Jack McShane

Personal information
- Nationality: Australian
- Born: 2005

Sport
- Sport: Bowls
- Club: Club Merrylands (outdoors)

Achievements and titles
- Highest world ranking: 2 (December 2024)

Medal record
World Bowls Indoor Championships
| Gold medal – first place | 2025 Aberdeen | singles |
Australian nationals/open
| Gold medal – first place | 2022 | pairs |
| Gold medal – first place | 2022 | fours |

= Jack McShane =

Australian lawn bowler

Jack McShane is an international Australian lawn and indoor bowler, who won the world singles gold medal at the 2025 World Bowls Indoor Championships. He reached a career high ranking of world number 2 in December 2024.

== Bowls career ==
McShane started bowling at the age of 3 and came to prominence in 2022 after winning the pairs with Shawn Thompson at the Australian National Bowls Championships and subsequently being awarded the 2022 Bowls Australia under-18 Bowler of the Year.

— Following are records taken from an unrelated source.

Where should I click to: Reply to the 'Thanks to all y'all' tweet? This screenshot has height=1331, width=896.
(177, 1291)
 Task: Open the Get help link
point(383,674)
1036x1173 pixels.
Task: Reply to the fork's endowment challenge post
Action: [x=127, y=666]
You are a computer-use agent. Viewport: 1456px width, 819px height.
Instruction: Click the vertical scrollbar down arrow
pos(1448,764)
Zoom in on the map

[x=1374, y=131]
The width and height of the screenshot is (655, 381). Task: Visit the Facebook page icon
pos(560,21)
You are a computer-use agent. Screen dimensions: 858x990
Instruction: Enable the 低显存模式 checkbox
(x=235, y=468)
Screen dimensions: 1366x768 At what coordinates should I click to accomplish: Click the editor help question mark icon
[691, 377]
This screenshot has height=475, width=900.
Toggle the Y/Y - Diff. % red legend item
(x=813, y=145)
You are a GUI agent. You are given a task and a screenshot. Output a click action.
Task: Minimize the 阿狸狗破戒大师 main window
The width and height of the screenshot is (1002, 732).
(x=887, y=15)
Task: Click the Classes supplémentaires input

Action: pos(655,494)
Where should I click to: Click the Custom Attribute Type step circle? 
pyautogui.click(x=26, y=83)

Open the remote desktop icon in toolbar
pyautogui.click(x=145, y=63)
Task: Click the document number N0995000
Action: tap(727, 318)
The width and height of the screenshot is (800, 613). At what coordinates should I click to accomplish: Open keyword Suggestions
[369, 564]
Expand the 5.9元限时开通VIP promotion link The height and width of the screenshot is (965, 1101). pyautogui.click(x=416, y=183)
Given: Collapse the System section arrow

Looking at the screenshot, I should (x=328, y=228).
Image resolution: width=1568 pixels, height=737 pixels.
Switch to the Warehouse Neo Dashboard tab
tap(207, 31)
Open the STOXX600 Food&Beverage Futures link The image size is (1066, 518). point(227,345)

During 2024, McShane won the 2024 Australian Open pairs with Joey Clarke and the 2024 Australian Indoor Championships singles which propelled him to number 2 in the world, in addition to qualification for him to represent Australia at the 2025 World Bowls Indoor Championships.

Subsequently in 2025, McShane won the gold medal at the 2025 World Bowls Indoor Championships in Aberdeen.